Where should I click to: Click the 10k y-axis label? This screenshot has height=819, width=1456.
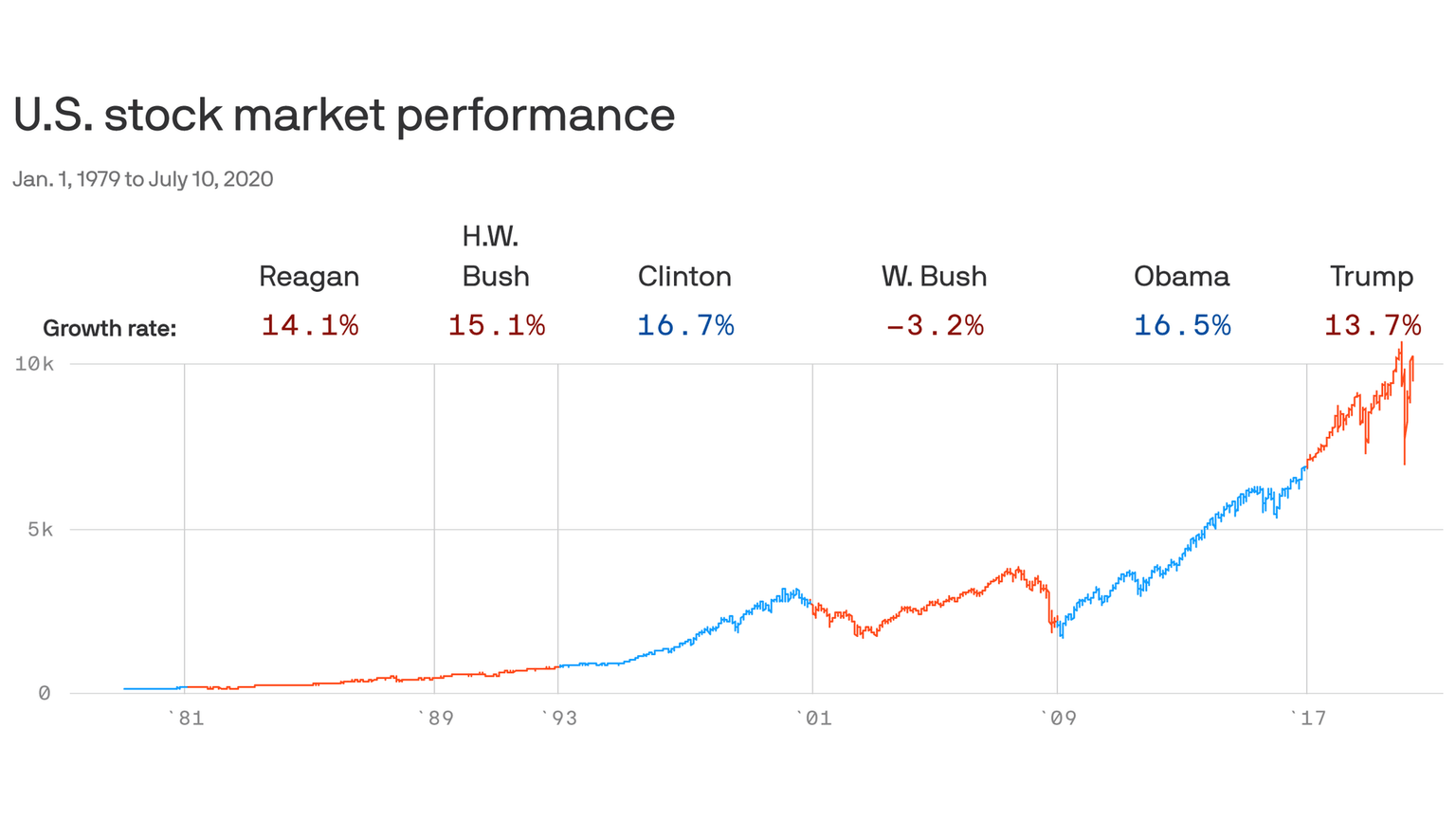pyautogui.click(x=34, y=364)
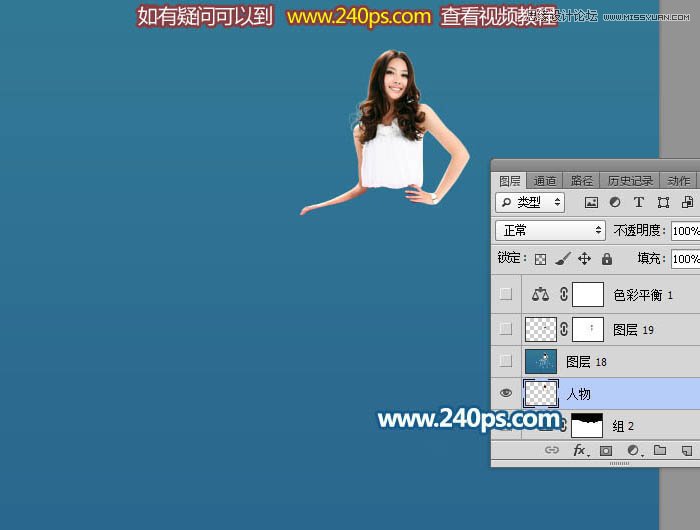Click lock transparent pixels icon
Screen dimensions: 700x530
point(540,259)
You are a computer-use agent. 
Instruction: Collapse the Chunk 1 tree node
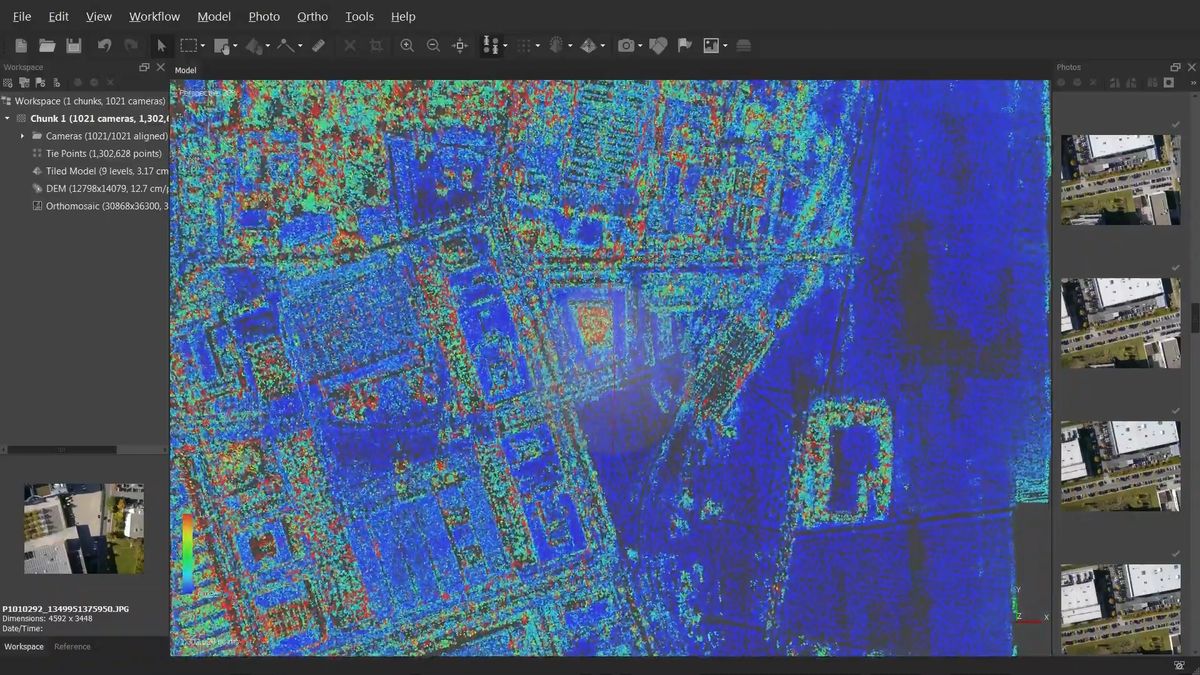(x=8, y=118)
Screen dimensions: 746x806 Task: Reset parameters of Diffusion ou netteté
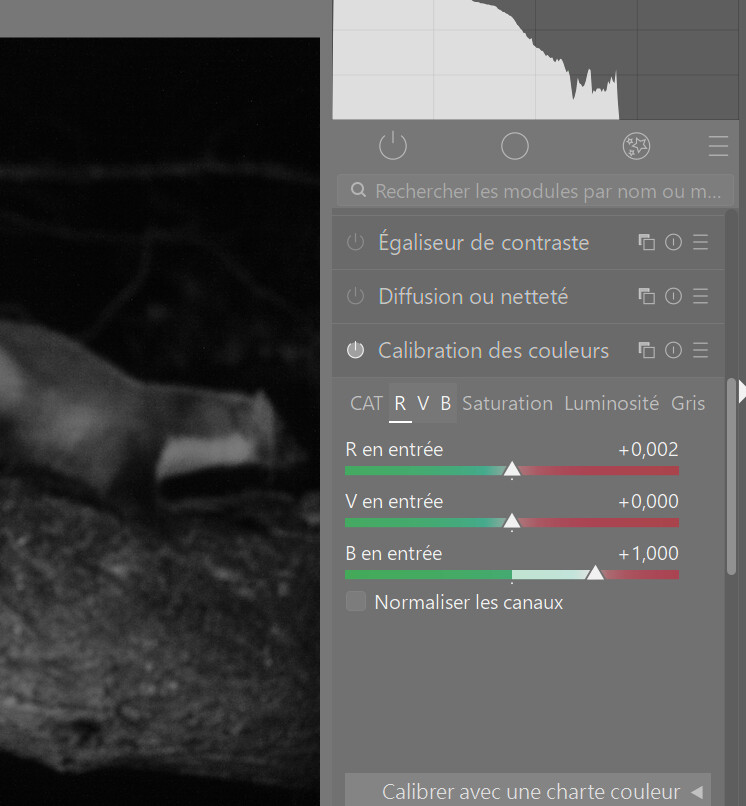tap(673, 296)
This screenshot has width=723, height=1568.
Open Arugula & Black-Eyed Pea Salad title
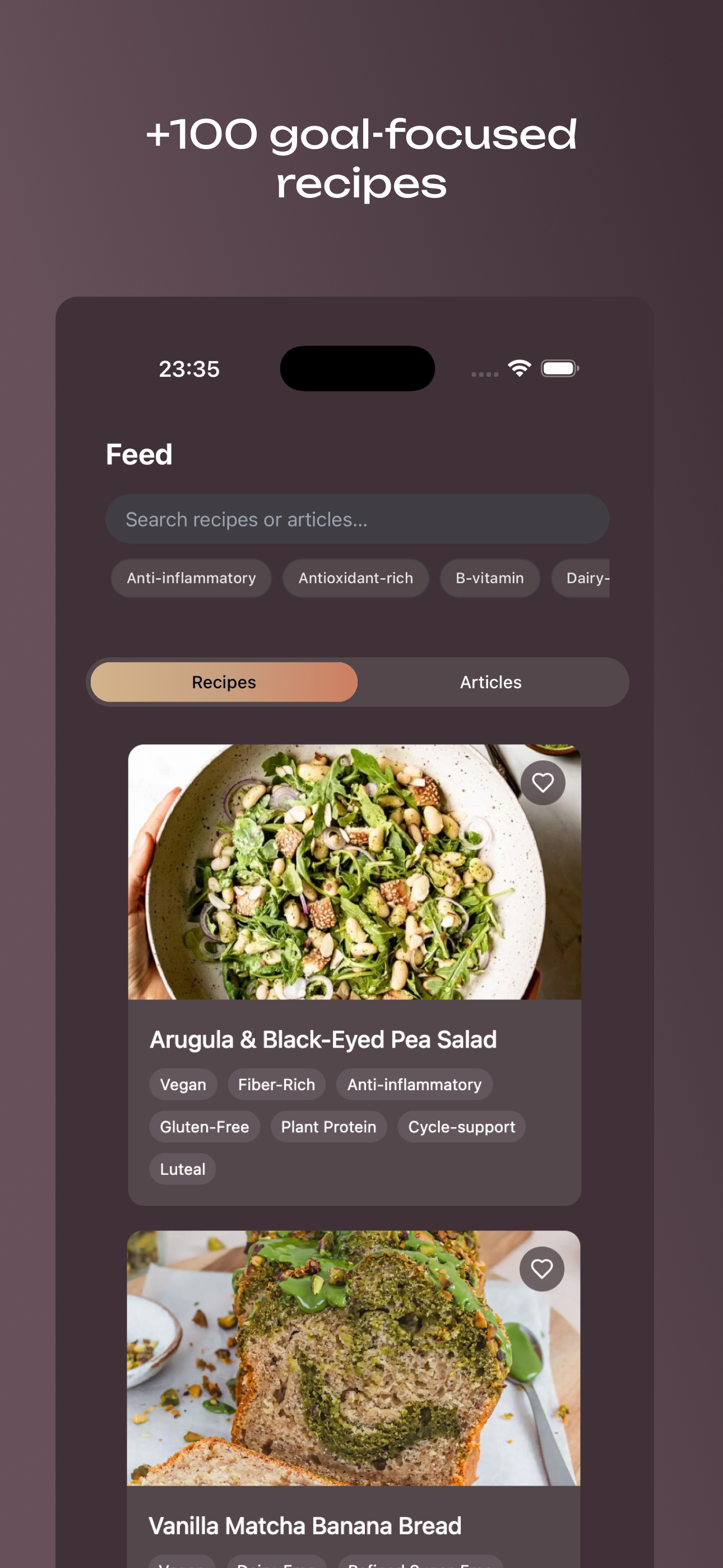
^^^^
Repeat the records above word for word, apart from the pictures.

Where should I click to: Click the 10k y-axis label? This screenshot has height=819, width=1456.
pyautogui.click(x=34, y=364)
Click lock transparent pixels icon
Screen dimensions: 700x530
point(540,259)
You are a computer-use agent. 
Instruction: Collapse the Chunk 1 tree node
(x=8, y=118)
Screen dimensions: 746x806 Task: Reset parameters of Diffusion ou netteté
tap(673, 296)
This screenshot has width=723, height=1568.
Open Arugula & Black-Eyed Pea Salad title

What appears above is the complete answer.